Operários querem tocar obras paradas
PUBLICAÇÃO
terça-feira, 09 de setembro de 1997
Carmem Murara Curitiba 
Os trabalhadores da construção civil que trabalham para Encol vão propor hoje aos mutuários tocar as obras paradas sem a participação da construtora. A sugestão será apresentada em reunião que contará com a participação da Associação Paranaense e Catarinense dos Clientes da Encol e com o Sindicato das Empresas da Construção Civil (Sinduscon). A gerência regional da empresa também foi chamada.
Segundo o secretário de Formação e Estudos Sócio Econômicos do Sindicato dos Trabalhadores da Construção Civil, Davi de Vasconcelos, a alternativa foi apresentada pelos próprios trabalhadores. Sem salário há quatro meses, eles se oferecem para continuar as obras desde que os mutuários se comprometam a pagar diretamente a eles.
O sindicato calcula que entre 250 e 300 trabalhadores está sem salários. De vez em quando eles recebem R$ 20 ou R$ 30. Teve uma vez que deram uma cesta básica, reclamou Vasconcelos. Os operários não podem procurar outro emprego, pois não conseguem a rescisão contratual.

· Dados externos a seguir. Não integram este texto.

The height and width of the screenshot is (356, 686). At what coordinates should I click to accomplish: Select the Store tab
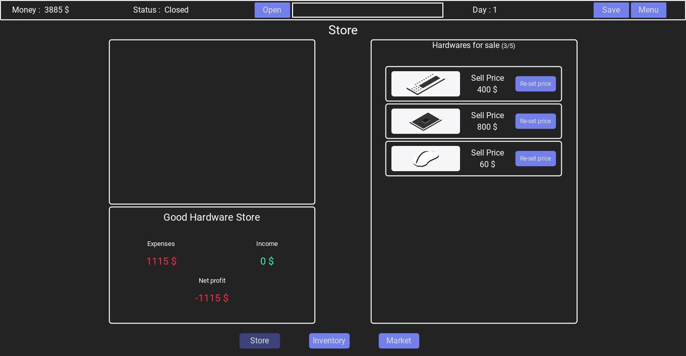click(x=259, y=341)
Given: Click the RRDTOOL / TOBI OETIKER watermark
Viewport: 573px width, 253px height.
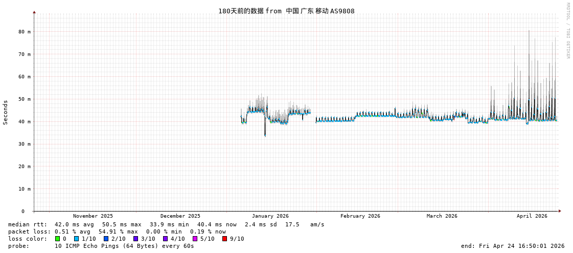Looking at the screenshot, I should 567,31.
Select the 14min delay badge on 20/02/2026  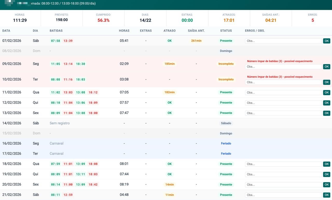tap(170, 184)
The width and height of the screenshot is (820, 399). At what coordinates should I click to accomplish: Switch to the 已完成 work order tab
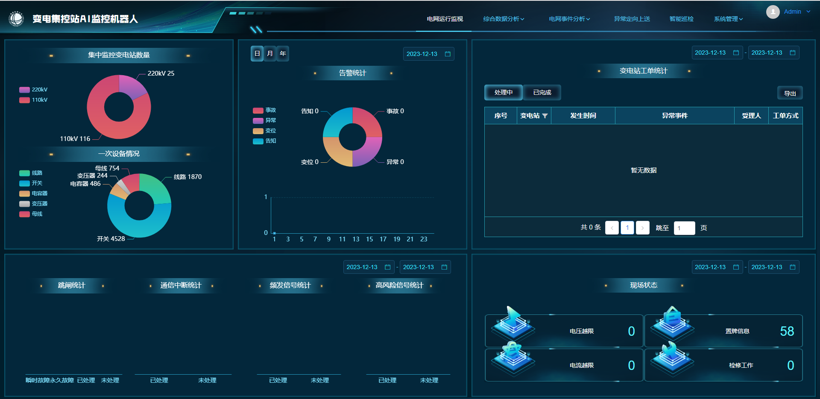point(542,92)
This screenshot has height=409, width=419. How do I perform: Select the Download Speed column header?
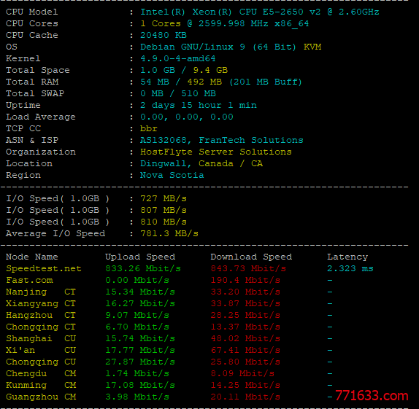pos(251,257)
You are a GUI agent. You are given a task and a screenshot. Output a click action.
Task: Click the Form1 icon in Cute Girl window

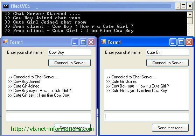point(103,42)
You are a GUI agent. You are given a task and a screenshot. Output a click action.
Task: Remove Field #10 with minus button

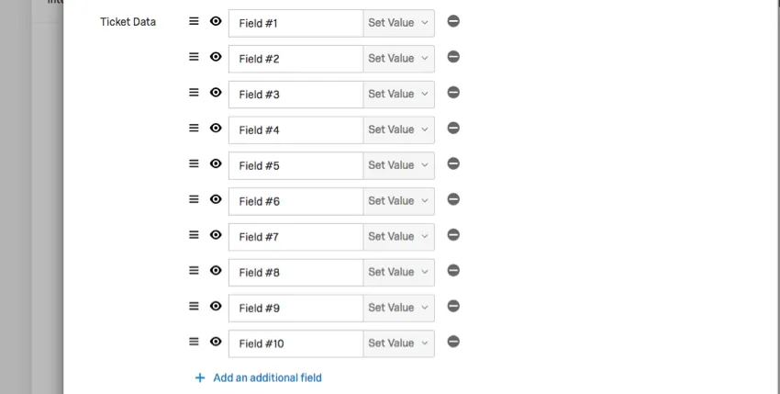[x=453, y=342]
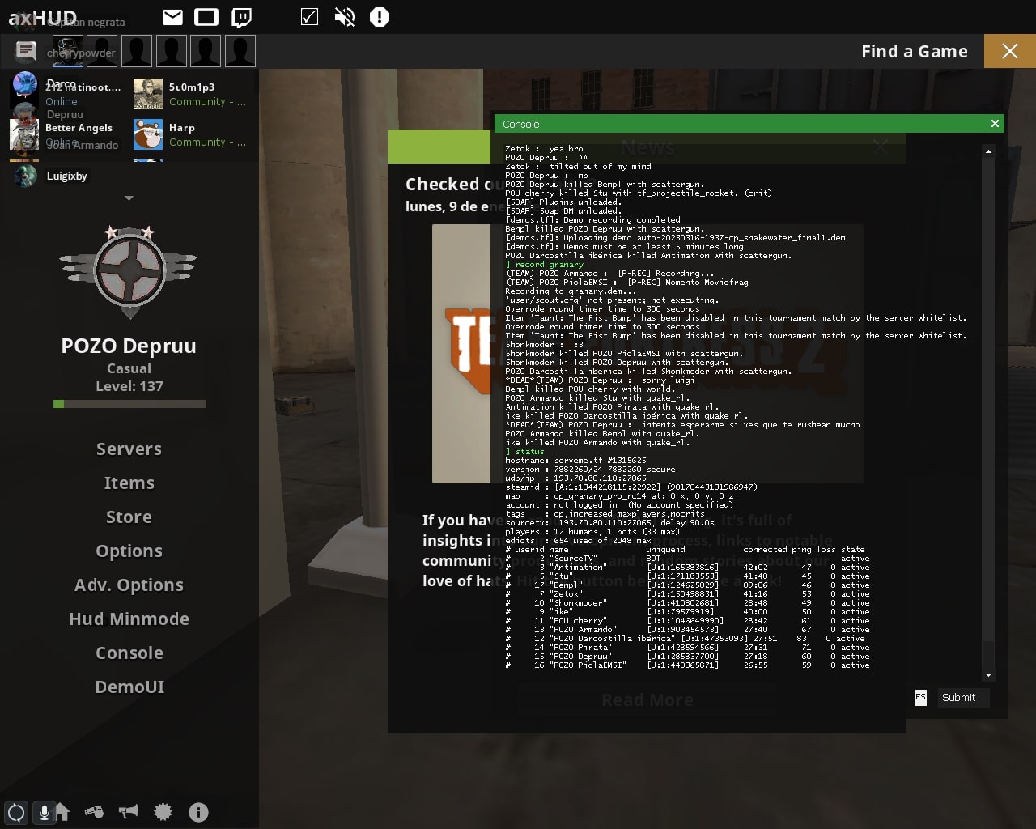Click the Twitch chat bubble icon
The image size is (1036, 829).
click(241, 17)

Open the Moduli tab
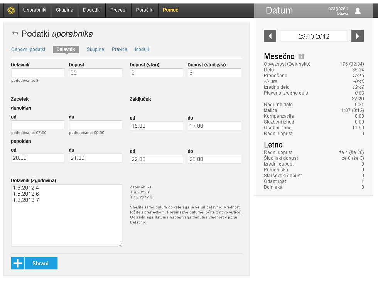coord(142,49)
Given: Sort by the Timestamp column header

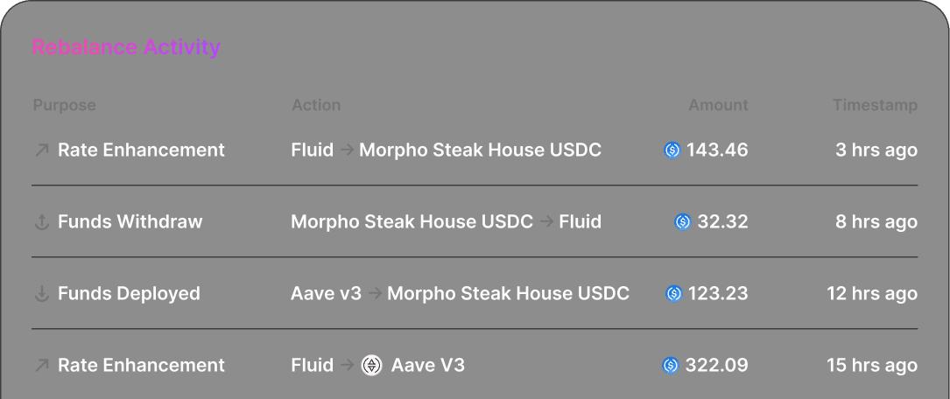Looking at the screenshot, I should point(875,105).
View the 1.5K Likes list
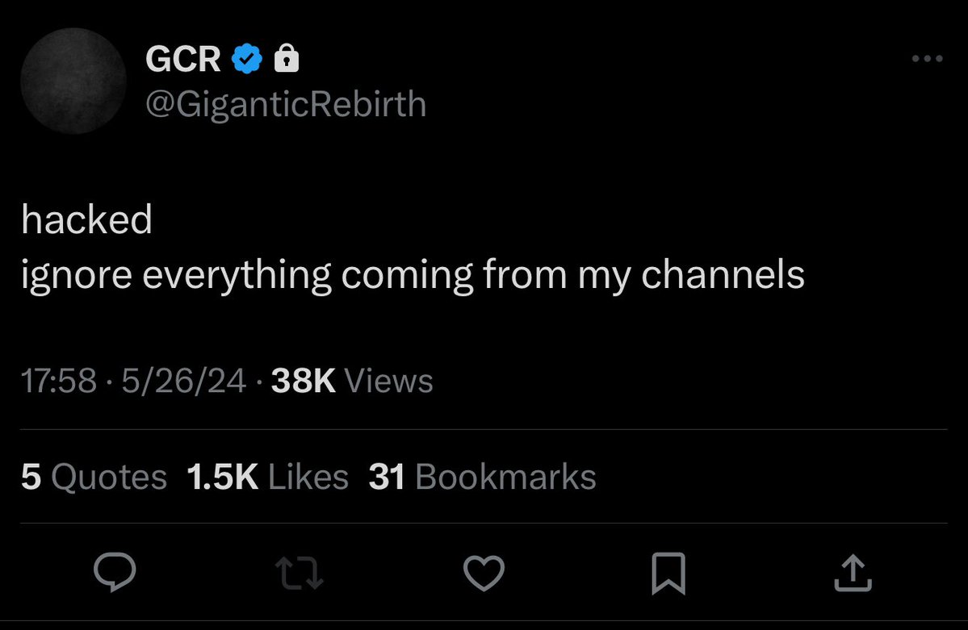Screen dimensions: 968x630 pyautogui.click(x=267, y=477)
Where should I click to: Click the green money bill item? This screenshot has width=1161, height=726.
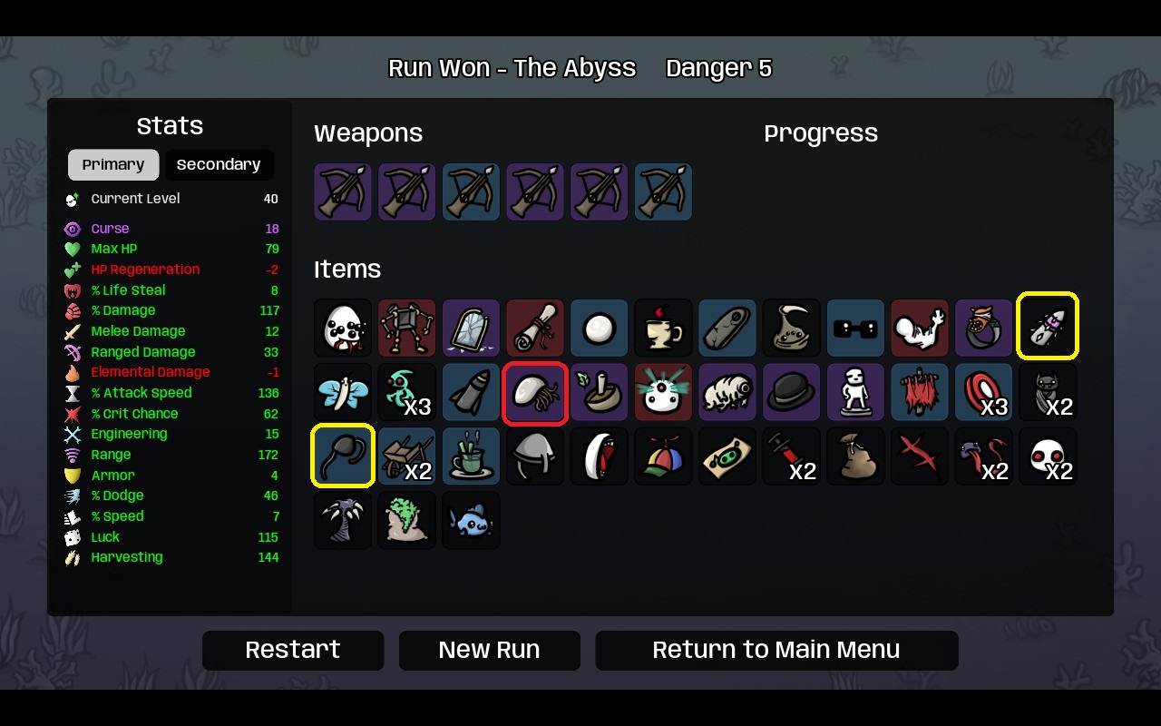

Nem os mutuários nem o Sinduscon sabia ontem da idéia dos trabalhadores. Estamos indo para ouvir a proposta deles, informou a presidente da Associação Paranaense e Catarinense dos Clientes da Encol, Glória Neves. A associação foi fundada há uma semana em âmbito estadual e já engloba os clientes da Encol em Santa Catarina. Na sexta-feira, eles fazem nova reunião para definir como recuperar os imóveis.